Data under study

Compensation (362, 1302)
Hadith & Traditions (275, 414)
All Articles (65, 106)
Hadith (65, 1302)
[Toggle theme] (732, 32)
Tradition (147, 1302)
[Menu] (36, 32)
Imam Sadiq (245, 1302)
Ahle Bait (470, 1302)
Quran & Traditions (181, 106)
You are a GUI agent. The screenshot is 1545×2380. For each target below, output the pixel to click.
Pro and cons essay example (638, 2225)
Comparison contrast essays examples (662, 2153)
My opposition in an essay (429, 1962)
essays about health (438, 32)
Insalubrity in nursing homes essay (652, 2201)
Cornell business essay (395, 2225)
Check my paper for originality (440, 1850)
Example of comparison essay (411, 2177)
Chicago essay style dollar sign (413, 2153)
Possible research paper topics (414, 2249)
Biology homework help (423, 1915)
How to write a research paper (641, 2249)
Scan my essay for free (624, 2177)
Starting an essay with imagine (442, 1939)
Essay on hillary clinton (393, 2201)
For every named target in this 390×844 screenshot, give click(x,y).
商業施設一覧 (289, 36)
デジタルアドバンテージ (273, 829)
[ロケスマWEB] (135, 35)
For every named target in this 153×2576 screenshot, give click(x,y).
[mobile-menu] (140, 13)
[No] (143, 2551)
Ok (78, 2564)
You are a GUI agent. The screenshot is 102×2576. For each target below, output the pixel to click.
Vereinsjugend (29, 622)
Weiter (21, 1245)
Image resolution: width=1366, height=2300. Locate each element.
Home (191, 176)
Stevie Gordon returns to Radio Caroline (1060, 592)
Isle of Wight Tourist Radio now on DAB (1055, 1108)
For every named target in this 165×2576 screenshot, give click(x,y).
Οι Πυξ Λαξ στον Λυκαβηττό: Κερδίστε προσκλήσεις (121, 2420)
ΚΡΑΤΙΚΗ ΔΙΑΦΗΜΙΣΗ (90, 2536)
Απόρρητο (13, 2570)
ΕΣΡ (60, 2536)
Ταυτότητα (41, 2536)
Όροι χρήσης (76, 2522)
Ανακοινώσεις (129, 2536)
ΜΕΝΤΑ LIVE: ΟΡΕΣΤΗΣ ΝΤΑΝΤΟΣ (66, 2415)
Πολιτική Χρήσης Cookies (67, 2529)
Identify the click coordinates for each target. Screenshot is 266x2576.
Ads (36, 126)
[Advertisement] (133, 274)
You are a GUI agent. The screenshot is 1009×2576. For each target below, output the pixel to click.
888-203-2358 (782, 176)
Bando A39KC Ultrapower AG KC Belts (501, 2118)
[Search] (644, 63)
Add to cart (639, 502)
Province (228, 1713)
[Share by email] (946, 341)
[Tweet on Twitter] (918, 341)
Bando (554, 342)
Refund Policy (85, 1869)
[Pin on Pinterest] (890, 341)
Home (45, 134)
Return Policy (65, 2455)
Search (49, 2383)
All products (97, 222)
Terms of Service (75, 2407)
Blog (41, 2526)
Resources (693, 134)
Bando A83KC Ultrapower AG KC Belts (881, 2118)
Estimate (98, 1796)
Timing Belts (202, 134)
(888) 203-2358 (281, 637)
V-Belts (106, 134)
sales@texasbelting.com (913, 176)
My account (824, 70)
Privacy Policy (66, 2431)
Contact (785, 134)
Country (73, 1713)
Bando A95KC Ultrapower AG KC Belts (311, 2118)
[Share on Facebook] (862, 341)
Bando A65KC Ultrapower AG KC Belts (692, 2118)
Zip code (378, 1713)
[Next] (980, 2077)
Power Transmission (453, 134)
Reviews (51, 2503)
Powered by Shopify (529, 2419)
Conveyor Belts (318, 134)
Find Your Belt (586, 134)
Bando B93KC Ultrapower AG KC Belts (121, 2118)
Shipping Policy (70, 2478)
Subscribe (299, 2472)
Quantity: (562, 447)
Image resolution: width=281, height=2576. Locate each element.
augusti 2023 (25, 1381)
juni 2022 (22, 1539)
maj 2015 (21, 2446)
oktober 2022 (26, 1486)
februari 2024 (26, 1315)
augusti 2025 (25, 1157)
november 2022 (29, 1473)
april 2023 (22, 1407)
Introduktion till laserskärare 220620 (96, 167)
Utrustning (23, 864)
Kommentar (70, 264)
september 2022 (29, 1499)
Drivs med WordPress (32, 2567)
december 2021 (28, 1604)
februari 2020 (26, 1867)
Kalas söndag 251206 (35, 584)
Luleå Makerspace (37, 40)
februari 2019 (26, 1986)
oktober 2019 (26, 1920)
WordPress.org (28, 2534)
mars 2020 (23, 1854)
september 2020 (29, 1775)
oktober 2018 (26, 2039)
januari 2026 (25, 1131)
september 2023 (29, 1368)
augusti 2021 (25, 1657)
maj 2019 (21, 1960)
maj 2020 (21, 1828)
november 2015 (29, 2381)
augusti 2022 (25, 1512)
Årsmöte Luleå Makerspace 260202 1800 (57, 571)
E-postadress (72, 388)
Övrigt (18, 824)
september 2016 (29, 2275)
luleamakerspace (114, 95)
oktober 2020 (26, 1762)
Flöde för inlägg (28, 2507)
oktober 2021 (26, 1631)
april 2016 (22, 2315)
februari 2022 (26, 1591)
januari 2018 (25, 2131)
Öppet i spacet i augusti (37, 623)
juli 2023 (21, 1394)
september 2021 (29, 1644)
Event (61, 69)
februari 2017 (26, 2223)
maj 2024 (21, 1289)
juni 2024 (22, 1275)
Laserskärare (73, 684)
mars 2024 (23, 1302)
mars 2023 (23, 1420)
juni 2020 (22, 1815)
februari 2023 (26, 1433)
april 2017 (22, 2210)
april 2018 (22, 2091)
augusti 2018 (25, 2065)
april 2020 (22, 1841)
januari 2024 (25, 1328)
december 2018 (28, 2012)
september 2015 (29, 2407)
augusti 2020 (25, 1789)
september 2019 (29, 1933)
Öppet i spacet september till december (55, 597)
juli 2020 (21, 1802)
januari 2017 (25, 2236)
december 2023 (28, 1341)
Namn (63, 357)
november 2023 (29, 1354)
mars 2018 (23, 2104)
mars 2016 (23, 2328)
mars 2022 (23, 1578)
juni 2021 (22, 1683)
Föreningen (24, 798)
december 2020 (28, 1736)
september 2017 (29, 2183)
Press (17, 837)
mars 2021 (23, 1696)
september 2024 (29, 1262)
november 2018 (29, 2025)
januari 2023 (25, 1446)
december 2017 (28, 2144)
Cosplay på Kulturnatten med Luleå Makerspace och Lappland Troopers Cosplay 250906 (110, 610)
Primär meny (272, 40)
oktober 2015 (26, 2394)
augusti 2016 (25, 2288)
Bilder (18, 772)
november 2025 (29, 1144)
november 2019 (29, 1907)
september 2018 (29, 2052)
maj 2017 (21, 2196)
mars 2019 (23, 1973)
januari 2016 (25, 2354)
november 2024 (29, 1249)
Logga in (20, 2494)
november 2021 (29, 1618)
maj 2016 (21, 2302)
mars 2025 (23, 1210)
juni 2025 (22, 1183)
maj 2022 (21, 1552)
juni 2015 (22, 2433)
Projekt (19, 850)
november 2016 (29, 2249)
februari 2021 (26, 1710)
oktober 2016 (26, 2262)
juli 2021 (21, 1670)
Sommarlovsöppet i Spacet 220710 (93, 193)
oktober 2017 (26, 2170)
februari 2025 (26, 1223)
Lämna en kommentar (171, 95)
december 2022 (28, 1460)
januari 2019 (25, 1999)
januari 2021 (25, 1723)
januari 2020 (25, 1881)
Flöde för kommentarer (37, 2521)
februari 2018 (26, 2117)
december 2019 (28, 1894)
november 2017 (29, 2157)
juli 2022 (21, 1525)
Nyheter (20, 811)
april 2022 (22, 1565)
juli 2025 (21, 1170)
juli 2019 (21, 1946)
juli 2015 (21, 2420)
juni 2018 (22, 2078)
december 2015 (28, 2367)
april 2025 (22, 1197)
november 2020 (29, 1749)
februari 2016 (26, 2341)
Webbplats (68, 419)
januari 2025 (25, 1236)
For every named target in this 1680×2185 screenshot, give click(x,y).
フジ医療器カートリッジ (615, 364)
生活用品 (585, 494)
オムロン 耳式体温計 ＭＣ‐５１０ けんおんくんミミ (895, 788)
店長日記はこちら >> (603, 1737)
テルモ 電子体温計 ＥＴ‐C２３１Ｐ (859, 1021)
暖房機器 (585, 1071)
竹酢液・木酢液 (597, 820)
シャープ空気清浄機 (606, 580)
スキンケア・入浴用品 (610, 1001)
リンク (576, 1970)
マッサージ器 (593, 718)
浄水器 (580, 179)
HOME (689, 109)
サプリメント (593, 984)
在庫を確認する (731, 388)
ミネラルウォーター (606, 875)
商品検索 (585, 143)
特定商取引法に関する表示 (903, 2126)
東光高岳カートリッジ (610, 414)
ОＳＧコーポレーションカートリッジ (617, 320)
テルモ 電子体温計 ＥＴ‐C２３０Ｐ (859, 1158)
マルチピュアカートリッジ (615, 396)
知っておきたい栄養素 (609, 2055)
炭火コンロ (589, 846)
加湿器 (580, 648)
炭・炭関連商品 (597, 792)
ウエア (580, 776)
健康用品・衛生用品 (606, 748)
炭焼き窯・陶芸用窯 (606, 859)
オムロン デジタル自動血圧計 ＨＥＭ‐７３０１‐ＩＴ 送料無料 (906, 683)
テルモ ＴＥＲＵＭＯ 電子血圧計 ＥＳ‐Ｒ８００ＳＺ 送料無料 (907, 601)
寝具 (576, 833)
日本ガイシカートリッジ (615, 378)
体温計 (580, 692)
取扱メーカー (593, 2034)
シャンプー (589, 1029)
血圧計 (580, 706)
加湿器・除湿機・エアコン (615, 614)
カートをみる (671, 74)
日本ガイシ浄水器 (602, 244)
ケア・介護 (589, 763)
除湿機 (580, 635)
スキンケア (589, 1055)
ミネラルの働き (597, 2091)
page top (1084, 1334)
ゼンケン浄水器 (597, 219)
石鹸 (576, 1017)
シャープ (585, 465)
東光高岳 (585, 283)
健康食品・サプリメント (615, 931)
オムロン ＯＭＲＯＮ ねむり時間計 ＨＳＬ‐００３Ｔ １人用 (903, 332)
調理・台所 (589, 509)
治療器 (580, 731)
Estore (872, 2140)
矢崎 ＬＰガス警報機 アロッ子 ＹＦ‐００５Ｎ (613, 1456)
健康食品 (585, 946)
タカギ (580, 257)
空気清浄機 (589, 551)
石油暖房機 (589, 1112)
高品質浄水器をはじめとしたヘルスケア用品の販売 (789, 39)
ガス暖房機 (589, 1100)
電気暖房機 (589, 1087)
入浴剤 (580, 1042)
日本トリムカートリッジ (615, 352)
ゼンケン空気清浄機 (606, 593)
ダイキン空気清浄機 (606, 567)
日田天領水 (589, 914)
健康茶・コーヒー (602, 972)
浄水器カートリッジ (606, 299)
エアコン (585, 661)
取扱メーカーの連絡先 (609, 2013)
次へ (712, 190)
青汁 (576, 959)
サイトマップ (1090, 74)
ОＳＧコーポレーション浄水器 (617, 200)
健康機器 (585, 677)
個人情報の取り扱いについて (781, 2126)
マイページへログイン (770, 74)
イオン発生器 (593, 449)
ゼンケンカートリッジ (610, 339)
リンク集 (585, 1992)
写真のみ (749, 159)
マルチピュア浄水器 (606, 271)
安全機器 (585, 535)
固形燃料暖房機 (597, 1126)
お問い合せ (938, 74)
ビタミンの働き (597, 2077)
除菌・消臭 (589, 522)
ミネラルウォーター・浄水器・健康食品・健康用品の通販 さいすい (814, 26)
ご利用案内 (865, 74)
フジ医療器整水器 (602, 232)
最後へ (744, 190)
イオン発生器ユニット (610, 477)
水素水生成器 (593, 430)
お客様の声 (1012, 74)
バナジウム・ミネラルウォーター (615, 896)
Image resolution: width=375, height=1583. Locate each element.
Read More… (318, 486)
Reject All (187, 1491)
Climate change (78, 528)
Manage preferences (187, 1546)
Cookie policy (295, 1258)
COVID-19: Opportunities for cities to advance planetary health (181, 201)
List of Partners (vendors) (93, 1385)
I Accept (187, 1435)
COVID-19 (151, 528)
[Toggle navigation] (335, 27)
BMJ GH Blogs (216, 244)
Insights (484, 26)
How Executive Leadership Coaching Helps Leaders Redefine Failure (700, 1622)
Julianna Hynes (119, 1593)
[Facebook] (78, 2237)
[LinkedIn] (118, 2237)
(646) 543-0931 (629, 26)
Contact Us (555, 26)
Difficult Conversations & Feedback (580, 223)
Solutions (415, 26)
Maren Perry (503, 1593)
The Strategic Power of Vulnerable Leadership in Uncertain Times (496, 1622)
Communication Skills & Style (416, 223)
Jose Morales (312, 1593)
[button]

Exercise
Taking the listing above as the source, transcribe only the lines starting at the line with "エアコン (585, 661)" and going through the line with "(646) 543-0931 (629, 26)", unaltered and with both ends included.

Result for this task
エアコン (585, 661)
取扱メーカーの連絡先 (609, 2013)
次へ (712, 190)
青汁 (576, 959)
サイトマップ (1090, 74)
ОＳＧコーポレーション浄水器 (617, 200)
健康機器 (585, 677)
個人情報の取り扱いについて (781, 2126)
マイページへログイン (770, 74)
イオン発生器 (593, 449)
ゼンケンカートリッジ (610, 339)
リンク集 (585, 1992)
写真のみ (749, 159)
マルチピュア浄水器 (606, 271)
安全機器 (585, 535)
固形燃料暖房機 (597, 1126)
お問い合せ (938, 74)
ビタミンの働き (597, 2077)
除菌・消臭 (589, 522)
ミネラルウォーター・浄水器・健康食品・健康用品の通販 さいすい (814, 26)
ご利用案内 (865, 74)
フジ医療器整水器 (602, 232)
最後へ (744, 190)
イオン発生器ユニット (610, 477)
水素水生成器 (593, 430)
お客様の声 (1012, 74)
バナジウム・ミネラルウォーター (615, 896)
Image resolution: width=375, height=1583. Locate each element.
Read More… (318, 486)
Reject All (187, 1491)
Climate change (78, 528)
Manage preferences (187, 1546)
Cookie policy (295, 1258)
COVID-19: Opportunities for cities to advance planetary health (181, 201)
List of Partners (vendors) (93, 1385)
I Accept (187, 1435)
COVID-19 (151, 528)
[Toggle navigation] (335, 27)
BMJ GH Blogs (216, 244)
Insights (484, 26)
How Executive Leadership Coaching Helps Leaders Redefine Failure (700, 1622)
Julianna Hynes (119, 1593)
[Facebook] (78, 2237)
[LinkedIn] (118, 2237)
(646) 543-0931 (629, 26)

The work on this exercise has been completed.